Exercise details: Copy, word for word, the lines of the entries below between the one with "The image size is (1919, 1079)." and the one with "Open the Original size link", inclusive, and leave out everything else.

Dataset content:
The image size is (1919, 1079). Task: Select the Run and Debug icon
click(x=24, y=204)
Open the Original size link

--

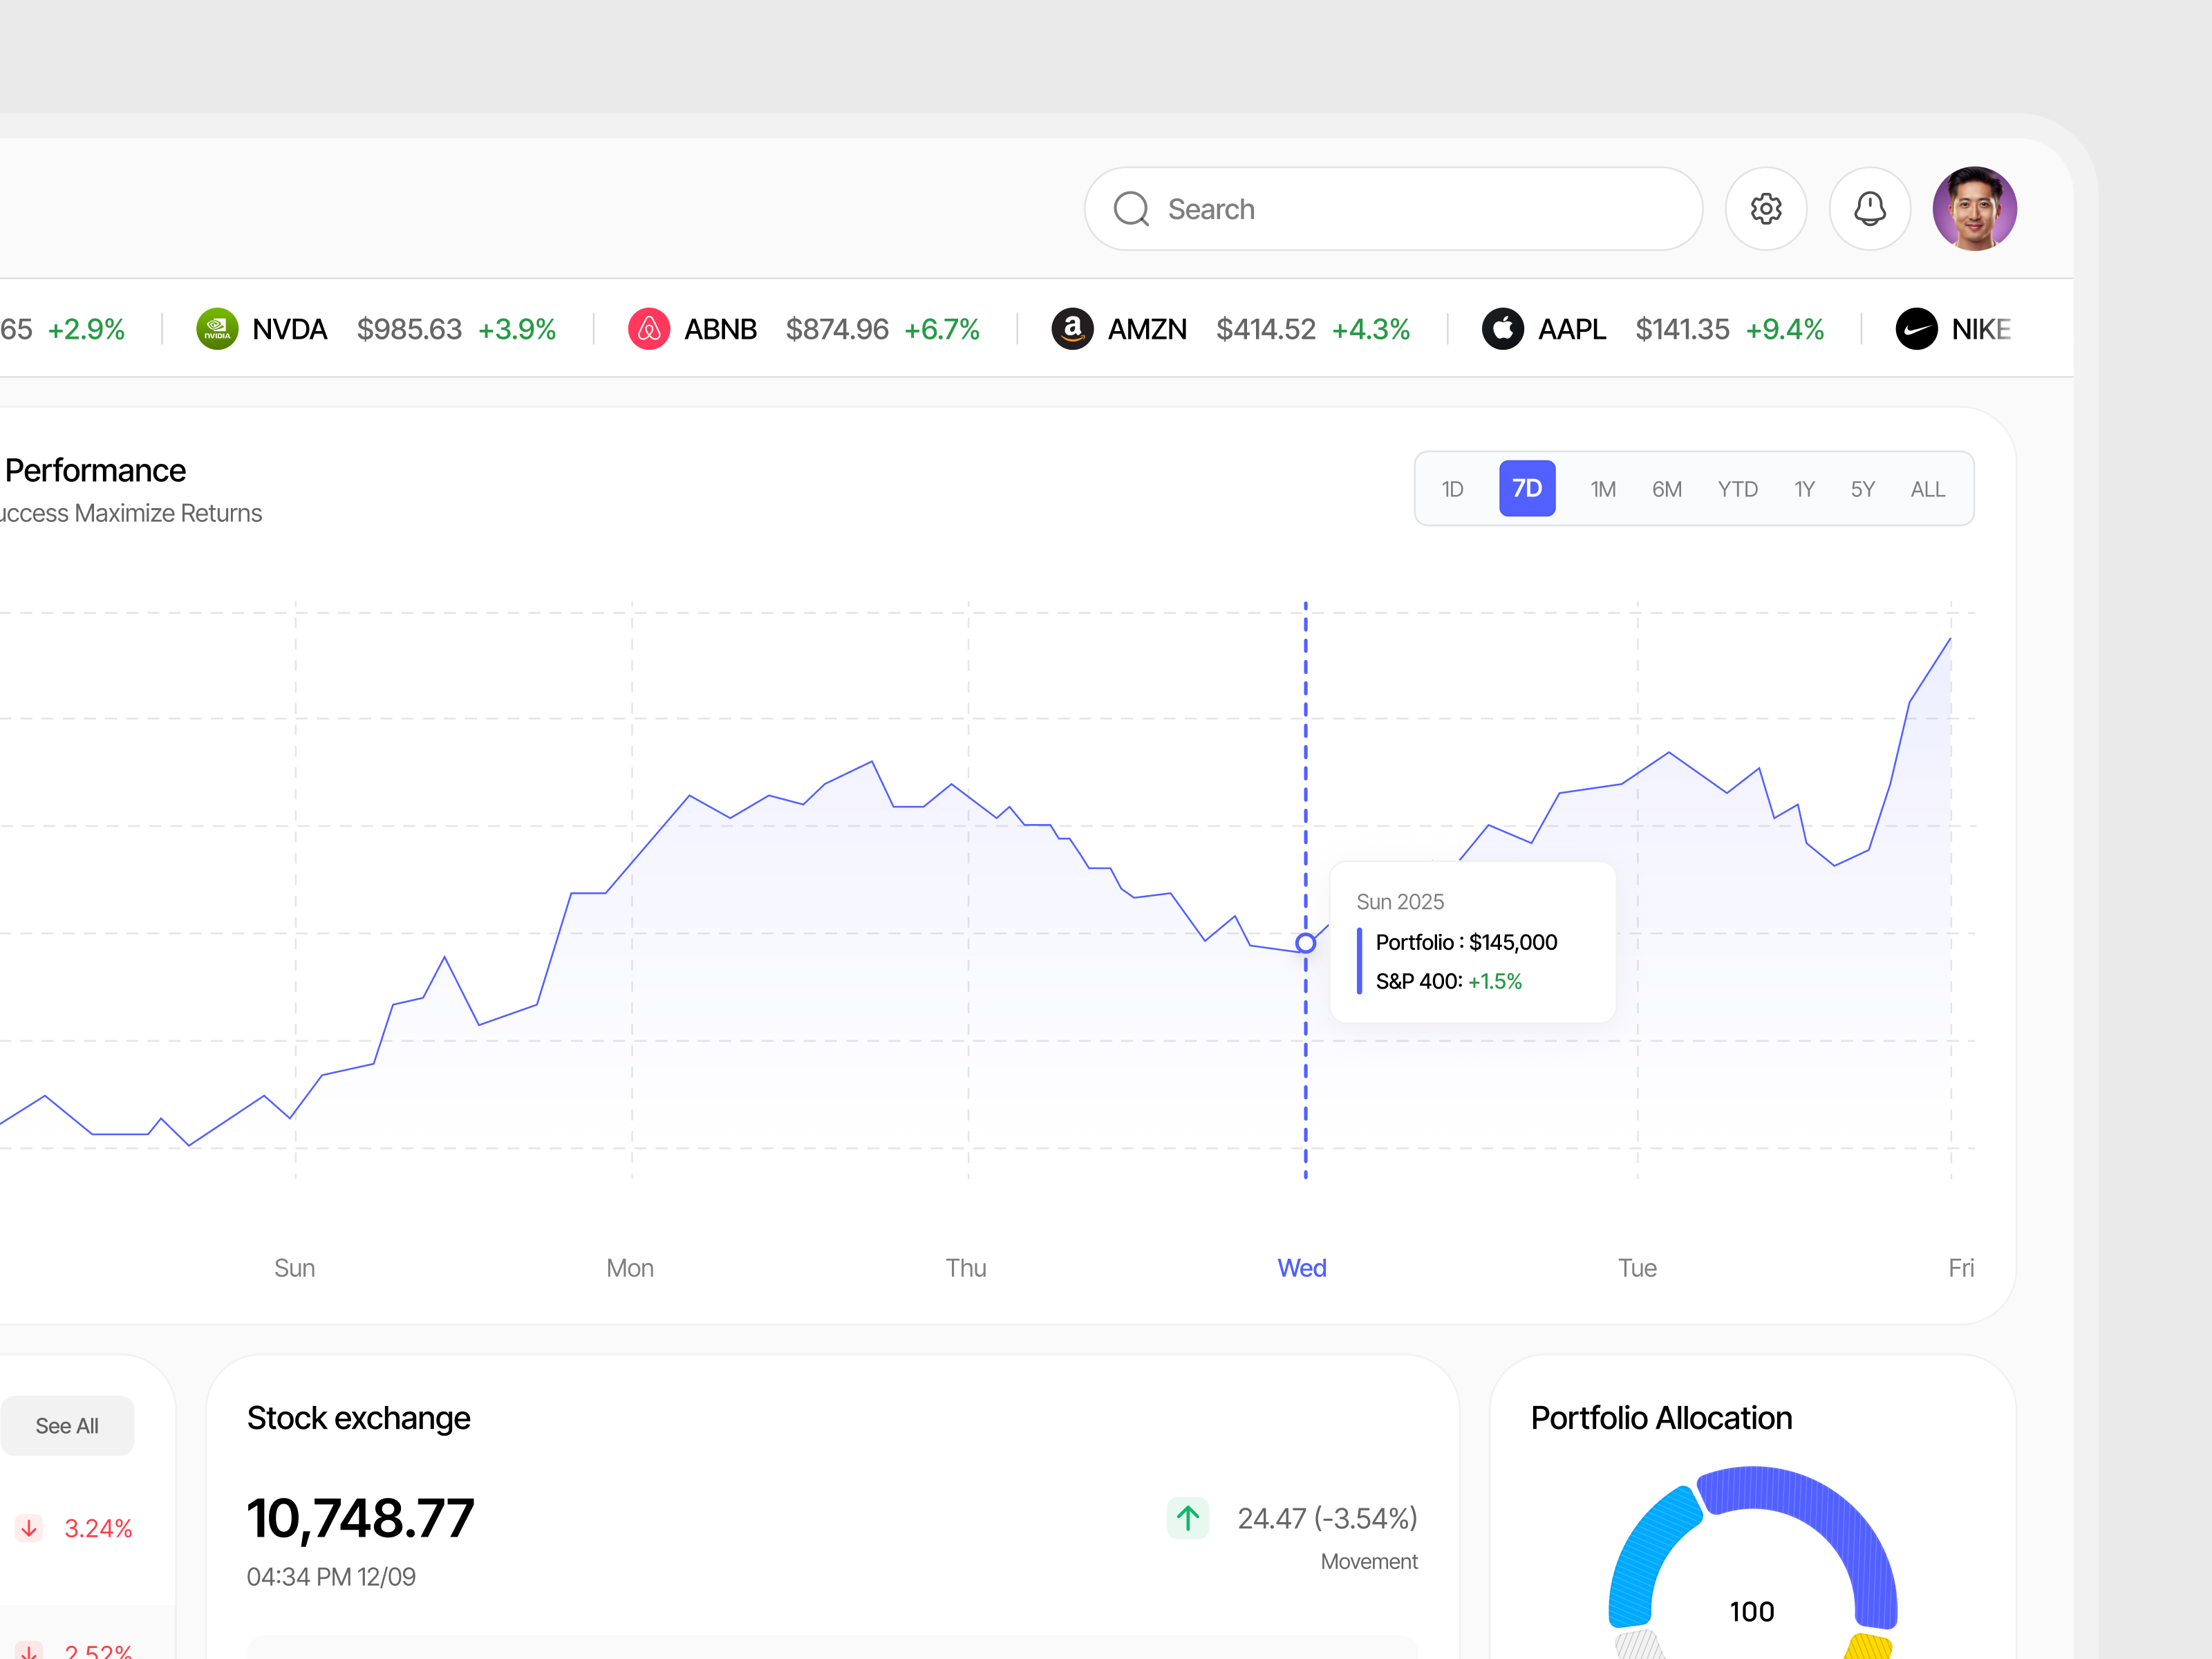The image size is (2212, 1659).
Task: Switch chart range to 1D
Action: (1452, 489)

Finished exercise:
The image size is (1919, 1079). Task: Select the Run and Debug icon
click(x=24, y=204)
Open the Original size link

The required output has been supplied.